Leonardo era professor catedrático da faculdade de ciências sociais, dedicou sua vida aos estudos e ao trabalho de repassar esse conhecimento às novas gerações. Sem o nível salarial, ajudas de custos, bônus e demais privilégios e picaretagens que fazem dos nossos políticos os mais bem afortunados do planeta. Não, professor, classe média, com uma vida sem privações, mas sem muitas guloseimas.
Até que chegou o dia de entregar o giz. Sua audição não andava lá essas coisas, percebia que muito menos seu reflexo e, apesar dos pedidos da diretoria para continuar como uma espécie de consultor, integrante do conselho, resolveu deixar o palco enquanto podia transpor a porta da saída por conta própria.
“O tempo é muito esperto, ele sabe como enganar a gente.
Ele vai levando, passando, disfarçando, e quando você menos espera, já é final do dia, e depois, final do mês, e aí, final do ano. Um pouco mais e é final de vida.  Ele é muito esperto mesmo.”

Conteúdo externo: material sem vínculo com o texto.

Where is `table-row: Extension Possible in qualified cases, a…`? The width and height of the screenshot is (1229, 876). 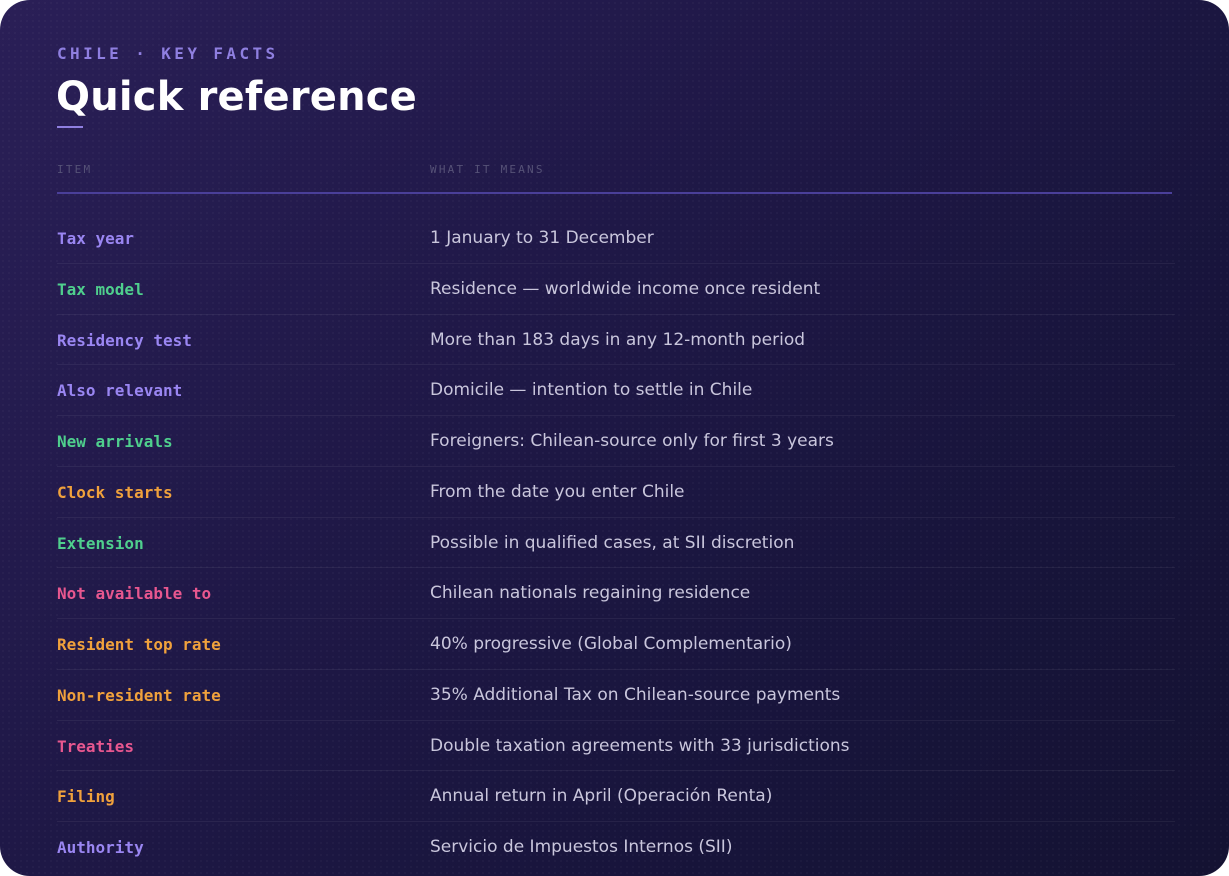
table-row: Extension Possible in qualified cases, a… is located at coordinates (616, 544).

Seus pensamentos estavam circulando por todas estradas de sua vida, desde a infância numa cidade do interior, a ida para a capital para os cursos superiores, o encontro com Lisa com quem se casou e viveu feliz, extremamente feliz por exatos 30 dias. Ela teve uma complicação numa operação de vesícula e partiu cedo, muito cedo. E após o amor por Lisa, Leonardo viveu pelo amor de ensinar.
“Amar foi uma experiência que para mim não valeu a pena. Suas marcas são profundas e nesse mergulho, quanto mais fundo, mais mortal. Não importa quanto fôlego você tem, sempre falta ar, o coração acelera e o vazio no peito se forma sem avisar que vai doer, e dói, muito.
Amar é conquista que não se tem posse, se compartilha, mas não é seu. Se você solta, vai porque estava muito solto. Se você prende, foge por se sentir preso. E se você apenas ama, como eu, pode faltar, da noite para o dia, sem dizer adeus. Eu amei mais do que devia amar, e sofri, e chorei, e nunca mais quis.
Agora vou ficar sem os meus meninos, já tinha ficado sem a minha Lisa, não tenho mais por quê ficar aqui.”
Neste momento, os olhos de Leonardo fecharam, seu corpo ficou imóvel na poltrona onde lia, o livro caiu sobre seu colo e lá ficou.
Foi quando Leonardo viu surgir Lisa à sua frente, linda, com o mesmo sorriso de quando partiu. Ficou confuso, sentiu seu coração acelerar, como o de um adolescente apaixonado.
– Lisa??
– Oi querido, que saudade!
– Mas… então…
– Meu amor, nós estamos muito orgulhosos por você ter completado mais uma etapa. Você é um exemplo, meu amor. Não pense, jamais, que amar não tenha valido a pena, amar é a sua essência. Em toda sua vida você se moveu pelo amor, em todas as suas formas. E vai continuar assim, sempre, como o nosso amor, que não morre nunca.
Quando abriu os olhos, Leonardo ainda tinha a imagem de Lisa, linda, com o mesmo sorriso que o conquistou. Era o seu amor que o mantinha vivo, seguindo.